Nel ruolo di “Maestro di Choro”, il musicista veneziano doveva far fronte ogni anno anche a una cospicua mole di impegni e commissioni: «Fare due messe e due vesperi nuovi – almeno per le Feste di Pasqua e per la solennità della Visitatione della Beatissima Vergine – fare almeno due mottetti al mese e qualunque altra compositione venisse ordinata nella settimana Santa, e in caso degli officij di funerali...».
Nonostante tale grande quantità di incombenze, è giunto fino ai nostri giorni un numero di partiture sacre relativamente esiguo, in grado però di offrire una panoramica della fantasiosa varietà di soluzioni armoniche e timbriche che rivelano tutta l’abilità del compositore veneziano nell’affiancare con assoluta naturalezza l’apparente semplicità e immediatezza delle linee melodiche – in certi casi risolte in vere e proprie arie da melodramma – a un discreto ma solido ordito contrappuntistico, sempre mosso da continui cambiamenti ritmici.

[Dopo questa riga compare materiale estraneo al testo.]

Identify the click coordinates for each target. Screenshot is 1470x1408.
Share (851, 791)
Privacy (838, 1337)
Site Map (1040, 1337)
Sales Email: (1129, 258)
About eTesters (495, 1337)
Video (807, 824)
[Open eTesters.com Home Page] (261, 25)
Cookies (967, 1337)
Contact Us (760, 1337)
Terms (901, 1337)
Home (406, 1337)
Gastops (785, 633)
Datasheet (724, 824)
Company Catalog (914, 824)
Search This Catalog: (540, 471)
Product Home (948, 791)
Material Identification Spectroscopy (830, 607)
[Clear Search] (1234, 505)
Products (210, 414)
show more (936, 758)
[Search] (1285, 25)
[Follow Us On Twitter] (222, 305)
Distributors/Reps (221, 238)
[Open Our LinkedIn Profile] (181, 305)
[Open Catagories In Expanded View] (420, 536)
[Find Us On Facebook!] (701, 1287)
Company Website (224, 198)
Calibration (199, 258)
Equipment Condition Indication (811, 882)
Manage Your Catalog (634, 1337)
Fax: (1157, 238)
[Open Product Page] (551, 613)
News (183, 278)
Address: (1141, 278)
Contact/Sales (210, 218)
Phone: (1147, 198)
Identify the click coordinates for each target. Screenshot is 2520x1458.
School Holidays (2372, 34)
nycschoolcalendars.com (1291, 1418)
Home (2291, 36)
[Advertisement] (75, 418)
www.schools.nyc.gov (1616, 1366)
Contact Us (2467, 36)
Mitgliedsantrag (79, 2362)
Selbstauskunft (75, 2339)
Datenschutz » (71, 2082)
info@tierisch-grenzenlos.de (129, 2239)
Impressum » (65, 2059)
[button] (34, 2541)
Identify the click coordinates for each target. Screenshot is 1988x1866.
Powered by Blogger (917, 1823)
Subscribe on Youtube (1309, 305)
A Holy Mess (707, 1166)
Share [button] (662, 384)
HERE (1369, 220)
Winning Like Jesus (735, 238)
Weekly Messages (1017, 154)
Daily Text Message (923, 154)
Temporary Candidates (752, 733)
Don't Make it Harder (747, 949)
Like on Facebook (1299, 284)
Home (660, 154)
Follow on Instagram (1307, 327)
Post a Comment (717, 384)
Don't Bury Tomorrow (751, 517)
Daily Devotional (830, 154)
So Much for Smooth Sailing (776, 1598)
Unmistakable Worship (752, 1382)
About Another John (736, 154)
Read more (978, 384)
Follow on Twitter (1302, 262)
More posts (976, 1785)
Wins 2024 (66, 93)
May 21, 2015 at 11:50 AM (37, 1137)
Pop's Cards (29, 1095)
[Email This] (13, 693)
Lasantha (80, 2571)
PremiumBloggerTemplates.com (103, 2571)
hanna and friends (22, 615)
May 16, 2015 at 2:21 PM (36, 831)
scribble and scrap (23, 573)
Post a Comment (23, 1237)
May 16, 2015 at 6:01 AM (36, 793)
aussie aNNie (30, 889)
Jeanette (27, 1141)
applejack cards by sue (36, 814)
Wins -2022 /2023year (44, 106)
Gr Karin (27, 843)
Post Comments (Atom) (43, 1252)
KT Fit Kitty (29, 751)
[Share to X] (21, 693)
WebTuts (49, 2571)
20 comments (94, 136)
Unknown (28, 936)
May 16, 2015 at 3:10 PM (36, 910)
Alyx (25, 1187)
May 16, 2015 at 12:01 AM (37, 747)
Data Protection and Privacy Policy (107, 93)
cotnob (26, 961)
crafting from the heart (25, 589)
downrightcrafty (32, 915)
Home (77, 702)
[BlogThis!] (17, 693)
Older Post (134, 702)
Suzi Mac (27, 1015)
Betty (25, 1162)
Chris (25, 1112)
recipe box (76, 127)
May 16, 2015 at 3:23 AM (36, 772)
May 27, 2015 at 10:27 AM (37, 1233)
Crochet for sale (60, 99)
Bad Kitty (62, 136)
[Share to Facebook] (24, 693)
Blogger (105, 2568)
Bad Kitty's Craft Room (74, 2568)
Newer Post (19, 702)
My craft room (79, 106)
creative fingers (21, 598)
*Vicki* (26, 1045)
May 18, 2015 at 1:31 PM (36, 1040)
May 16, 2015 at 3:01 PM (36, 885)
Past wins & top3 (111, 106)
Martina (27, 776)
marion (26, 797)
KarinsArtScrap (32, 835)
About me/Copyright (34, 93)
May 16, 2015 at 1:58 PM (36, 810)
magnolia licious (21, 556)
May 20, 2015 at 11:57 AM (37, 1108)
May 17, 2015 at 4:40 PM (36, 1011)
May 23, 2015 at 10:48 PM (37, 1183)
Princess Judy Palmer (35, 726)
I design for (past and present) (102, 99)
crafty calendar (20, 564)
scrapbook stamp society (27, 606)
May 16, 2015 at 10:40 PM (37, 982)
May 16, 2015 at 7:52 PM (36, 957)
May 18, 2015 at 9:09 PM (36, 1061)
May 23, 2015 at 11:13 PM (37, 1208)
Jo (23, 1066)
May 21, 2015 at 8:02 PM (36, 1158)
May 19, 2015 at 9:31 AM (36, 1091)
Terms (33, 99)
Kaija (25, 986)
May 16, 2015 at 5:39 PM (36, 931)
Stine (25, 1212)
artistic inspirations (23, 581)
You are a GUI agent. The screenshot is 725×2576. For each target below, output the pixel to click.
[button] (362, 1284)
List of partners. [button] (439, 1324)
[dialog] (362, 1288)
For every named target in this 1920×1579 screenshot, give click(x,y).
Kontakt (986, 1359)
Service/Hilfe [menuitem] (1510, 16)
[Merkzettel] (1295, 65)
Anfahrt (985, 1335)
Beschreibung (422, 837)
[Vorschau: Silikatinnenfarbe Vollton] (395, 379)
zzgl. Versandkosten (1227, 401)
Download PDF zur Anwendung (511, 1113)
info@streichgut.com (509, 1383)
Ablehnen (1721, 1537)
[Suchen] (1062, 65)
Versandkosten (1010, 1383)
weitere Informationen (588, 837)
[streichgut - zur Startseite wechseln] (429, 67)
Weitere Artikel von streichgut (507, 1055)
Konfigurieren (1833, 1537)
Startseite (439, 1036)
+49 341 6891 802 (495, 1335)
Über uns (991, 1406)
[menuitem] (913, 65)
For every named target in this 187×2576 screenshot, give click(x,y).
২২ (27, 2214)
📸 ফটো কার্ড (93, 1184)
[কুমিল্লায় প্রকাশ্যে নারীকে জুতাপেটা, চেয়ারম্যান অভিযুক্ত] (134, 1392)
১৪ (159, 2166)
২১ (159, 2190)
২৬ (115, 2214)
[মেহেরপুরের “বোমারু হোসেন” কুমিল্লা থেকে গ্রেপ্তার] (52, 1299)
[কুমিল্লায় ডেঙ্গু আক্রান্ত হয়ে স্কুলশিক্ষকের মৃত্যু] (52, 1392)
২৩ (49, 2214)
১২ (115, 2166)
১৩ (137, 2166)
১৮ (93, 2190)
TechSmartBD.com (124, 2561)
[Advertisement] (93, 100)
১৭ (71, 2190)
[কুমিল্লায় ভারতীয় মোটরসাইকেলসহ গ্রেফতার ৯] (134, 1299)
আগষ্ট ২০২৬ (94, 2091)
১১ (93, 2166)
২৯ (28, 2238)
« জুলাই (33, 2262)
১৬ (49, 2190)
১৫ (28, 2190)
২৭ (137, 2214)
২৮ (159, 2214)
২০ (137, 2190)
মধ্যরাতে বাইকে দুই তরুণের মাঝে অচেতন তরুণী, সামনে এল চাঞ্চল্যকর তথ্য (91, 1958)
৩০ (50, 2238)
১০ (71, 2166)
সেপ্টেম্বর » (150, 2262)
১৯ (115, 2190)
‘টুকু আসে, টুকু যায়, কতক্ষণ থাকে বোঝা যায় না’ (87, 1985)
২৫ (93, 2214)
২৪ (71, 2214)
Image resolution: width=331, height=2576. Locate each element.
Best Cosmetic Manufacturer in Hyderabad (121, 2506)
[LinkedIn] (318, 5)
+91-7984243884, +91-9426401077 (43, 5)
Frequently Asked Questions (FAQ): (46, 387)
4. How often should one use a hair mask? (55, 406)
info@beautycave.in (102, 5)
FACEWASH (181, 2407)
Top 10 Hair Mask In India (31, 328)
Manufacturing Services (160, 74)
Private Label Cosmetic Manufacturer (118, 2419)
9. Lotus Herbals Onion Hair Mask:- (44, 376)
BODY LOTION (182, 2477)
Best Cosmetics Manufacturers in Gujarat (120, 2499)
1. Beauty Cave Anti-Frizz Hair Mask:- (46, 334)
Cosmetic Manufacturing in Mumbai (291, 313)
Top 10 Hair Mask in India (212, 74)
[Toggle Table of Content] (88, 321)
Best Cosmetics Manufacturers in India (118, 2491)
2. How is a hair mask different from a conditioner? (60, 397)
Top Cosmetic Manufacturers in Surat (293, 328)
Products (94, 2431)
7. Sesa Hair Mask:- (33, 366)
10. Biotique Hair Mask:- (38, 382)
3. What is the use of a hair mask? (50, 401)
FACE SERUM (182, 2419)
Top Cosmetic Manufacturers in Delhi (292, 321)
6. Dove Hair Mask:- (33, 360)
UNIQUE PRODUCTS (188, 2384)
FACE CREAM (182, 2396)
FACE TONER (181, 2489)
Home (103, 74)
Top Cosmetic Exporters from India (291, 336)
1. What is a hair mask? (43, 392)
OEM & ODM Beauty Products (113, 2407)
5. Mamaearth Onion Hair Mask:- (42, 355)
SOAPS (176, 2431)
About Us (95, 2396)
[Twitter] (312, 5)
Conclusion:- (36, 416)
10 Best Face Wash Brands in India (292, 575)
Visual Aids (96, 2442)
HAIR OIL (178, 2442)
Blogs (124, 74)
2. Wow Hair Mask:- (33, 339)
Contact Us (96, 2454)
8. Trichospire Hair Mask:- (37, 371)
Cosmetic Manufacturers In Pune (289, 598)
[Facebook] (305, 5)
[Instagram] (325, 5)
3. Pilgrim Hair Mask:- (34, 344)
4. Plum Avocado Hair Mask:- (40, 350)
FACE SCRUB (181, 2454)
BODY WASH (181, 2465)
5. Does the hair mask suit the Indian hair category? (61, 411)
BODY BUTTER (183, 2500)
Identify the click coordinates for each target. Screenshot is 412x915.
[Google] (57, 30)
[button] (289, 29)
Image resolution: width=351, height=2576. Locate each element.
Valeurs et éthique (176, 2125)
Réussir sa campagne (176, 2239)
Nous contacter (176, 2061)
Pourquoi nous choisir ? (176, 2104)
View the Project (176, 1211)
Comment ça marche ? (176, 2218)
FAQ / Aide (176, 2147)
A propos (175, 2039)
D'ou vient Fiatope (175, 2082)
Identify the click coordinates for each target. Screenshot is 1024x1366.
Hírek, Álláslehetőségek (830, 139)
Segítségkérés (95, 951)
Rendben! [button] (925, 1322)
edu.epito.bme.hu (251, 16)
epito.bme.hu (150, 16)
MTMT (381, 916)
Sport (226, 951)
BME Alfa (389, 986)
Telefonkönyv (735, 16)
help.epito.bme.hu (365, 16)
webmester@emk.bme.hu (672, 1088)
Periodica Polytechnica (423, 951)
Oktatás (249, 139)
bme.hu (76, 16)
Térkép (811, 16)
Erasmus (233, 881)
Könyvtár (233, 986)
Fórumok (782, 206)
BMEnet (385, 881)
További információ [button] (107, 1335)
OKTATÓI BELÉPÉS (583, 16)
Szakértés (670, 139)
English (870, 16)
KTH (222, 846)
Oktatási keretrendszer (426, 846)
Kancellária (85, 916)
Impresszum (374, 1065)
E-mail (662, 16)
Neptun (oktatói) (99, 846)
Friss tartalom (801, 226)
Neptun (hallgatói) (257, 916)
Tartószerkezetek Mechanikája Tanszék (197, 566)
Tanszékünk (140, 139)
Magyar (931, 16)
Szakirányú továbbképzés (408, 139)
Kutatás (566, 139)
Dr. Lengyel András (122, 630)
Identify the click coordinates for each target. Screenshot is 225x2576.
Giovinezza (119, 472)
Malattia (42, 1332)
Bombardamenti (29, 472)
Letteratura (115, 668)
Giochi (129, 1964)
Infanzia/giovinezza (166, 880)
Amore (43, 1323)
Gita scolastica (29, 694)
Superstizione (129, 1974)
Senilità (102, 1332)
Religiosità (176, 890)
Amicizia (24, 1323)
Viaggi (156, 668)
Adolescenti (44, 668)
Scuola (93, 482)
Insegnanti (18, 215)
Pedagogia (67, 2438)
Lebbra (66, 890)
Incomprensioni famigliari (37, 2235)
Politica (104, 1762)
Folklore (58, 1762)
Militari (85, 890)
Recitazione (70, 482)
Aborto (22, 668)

In questo senso risultano emblematici i due adattamenti del Gloria, pagine che sprigionano un’esuberante carica di gioia e di energia vitale, una spinta dinamica apparentemente inarrestabile, un gusto per la varietà del colore strumentale. Caratterizzata da una cifra più intima e riflessiva appare l’impronta creativa del Gloria RV 588, il cui sontuoso affresco musicale trova nei due passi estremi i momenti di maggiore intensità espressiva: nella parentesi di intensa emozionalità dell’Et in terra pax, anticipazione terrena della gloria celeste, e nel finale Cum Sancto Spiritu, dove una grandiosa fuga è chiamata ad apporre un sigillo di austera solennità. Il più celebre Gloria RV 589 presenta un organico oltremodo sfarzoso, che marchia a fuoco il carattere di giubilo dei dodici movimenti in cui è articolata la partitura: i solisti sono due soprani e un contralto, con coro a quattro voci, archi, basso continuo e il rinforzo di oboi e trombe. Nell’alternanza quasi drammaturgica tra episodi folgoranti (il Gloria in excelsis Deo iniziale, poi ripreso nel Quoniam tu solus Sanctus) e suggestivi intermezzi meditativi (il cullante Domine Deus, Rex caelestis e il commovente Domine Deus, Agnus Dei) si celebra l’apoteosi dello stile compositivo di Vivaldi: originale, estroso ed estremamente vivace, straripante di continue sorprese da portare sulla ribalta del “teatro degli affetti” della Serenissima, dove la dimensione sacra e quella profana si trovano naturalmente congiunte nella più profonda identità culturale della città.